In 1980, Mount St. Helens erupted in Washington State, lava burning every living thing within miles.
Uncertain of the ecosystem’s future, scientists decided to launch an experiment, and they sent one animal to work along the scorched mountain for just 24 hours: Gophers.
In a new paper published this week, researchers have outlined the benefits of that one fateful decision, one that still has visible impacts 40 years later.
The idea was that the gophers would descend upon the area (after the lava had cooled, of course), to help dig up the land, introducing beneficial bacteria and fungi to help regenerate life in the Mount St. Helens ecosystem.
“They’re often considered pests,” University of California-Riverside microbiologist Michael Allen said of the gophers.
“But we thought they would take old soil, move it to the surface, and that would be where recovery would occur.”
That prediction wasn’t just right — it has had lingering effects decades later.
“In the 1980s, we were just testing the short-term reaction,” said Allen. “Who would have predicted you could toss a gopher in for a day and see a residual effect 40 years later?”
In the recent paper, researchers note “an enduring change in the communities of fungi and bacteria where the gophers had been, versus nearby land where they were never introduced,” according to UC Riverside.
Just three years after the eruption, researchers noticed that there were only about a dozen plants that had learned to thrive in the ecosystem, growing through slabs of porous pumice created by the lava.
After the gophers were introduced to those pumice-filled areas, the land “exploded” again with new life, scientists said.

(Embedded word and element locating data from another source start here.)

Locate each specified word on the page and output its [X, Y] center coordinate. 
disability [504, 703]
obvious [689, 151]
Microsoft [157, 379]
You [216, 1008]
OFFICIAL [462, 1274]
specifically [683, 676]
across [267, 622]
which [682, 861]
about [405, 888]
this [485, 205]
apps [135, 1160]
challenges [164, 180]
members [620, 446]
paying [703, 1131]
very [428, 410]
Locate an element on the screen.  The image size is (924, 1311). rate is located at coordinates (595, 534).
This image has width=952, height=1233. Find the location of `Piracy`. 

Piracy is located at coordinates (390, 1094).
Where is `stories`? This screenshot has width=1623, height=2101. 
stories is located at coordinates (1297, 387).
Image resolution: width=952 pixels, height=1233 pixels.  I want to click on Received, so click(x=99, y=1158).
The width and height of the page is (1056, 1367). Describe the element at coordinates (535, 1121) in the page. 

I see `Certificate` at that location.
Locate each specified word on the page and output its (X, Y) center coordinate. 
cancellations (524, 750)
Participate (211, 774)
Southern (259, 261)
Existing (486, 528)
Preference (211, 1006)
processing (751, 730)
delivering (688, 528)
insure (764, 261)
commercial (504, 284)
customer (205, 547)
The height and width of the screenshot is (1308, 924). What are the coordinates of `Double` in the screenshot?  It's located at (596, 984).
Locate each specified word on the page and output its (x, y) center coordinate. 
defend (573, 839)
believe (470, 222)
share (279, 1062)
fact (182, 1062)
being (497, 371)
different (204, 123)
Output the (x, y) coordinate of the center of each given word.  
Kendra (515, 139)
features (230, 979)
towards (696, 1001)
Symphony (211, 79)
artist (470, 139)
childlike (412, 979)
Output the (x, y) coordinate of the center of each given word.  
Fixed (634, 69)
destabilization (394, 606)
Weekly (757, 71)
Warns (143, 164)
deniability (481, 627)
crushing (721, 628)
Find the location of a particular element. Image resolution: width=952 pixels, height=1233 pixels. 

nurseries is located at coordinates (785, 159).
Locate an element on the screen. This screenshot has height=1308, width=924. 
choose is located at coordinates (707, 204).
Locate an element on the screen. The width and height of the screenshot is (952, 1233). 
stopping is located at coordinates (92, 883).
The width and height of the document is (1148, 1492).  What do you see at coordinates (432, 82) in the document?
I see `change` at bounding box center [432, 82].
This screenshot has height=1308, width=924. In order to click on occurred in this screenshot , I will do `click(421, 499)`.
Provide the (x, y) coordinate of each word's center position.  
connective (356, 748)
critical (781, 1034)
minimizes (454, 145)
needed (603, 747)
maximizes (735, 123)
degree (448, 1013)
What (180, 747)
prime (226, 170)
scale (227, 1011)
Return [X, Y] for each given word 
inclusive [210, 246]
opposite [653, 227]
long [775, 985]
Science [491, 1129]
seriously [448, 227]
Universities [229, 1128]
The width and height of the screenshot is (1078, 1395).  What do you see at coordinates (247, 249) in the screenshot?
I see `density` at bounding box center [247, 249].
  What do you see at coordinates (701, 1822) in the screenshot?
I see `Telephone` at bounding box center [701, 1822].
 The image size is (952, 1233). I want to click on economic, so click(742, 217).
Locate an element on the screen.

Six years following the experiment, there were 40,000 plants thriving on the gopher plots.
Decades later, scientists can see the monumental regrowth of an old-growth forest, full of pine, spruce, and Douglas firs.
Although the ash and lava from the volcano seemed to have killed the trees, mycorrhizal fungi was reintroduced to the area, thanks to the hard-working gophers.
This fungi helps exchange nutrients in plant roots, protecting them from pathogens in the soil, providing nutrients in barren places, and ultimately, helping plants survive.
“With the exception of a few weeds, there is no way most plant roots are efficient enough to get all the nutrients and water they need by themselves,” Allen explained. “The fungi transport these things to the plant and get carbon they need for their own growth in exchange.”
That’s exactly what happened to the trees once covered in ash.
“These trees have their own mycorrhizal fungi that picked up nutrients from the dropped needles and helped fuel rapid tree regrowth,” said UC Riverside environmental microbiologist and paper co-author Emma Aronson.
“The trees came back almost immediately in some places. It didn’t all die like everyone thought.”
On the other side of the mountain, scientists say there still “isn’t much of anything growing,” a drastic comparison to the area that was saved by the support of the gophers — and the fungi they unearthed.
This research underscores the importance of recovery following natural disasters, especially in the ecosystems so many species depend on.
“We cannot ignore the interdependence of all things in nature,” said mycologist Mia Maltz, who worked in a UC Riverside lab during this study, “especially the things we cannot see, like microbes and fungi.”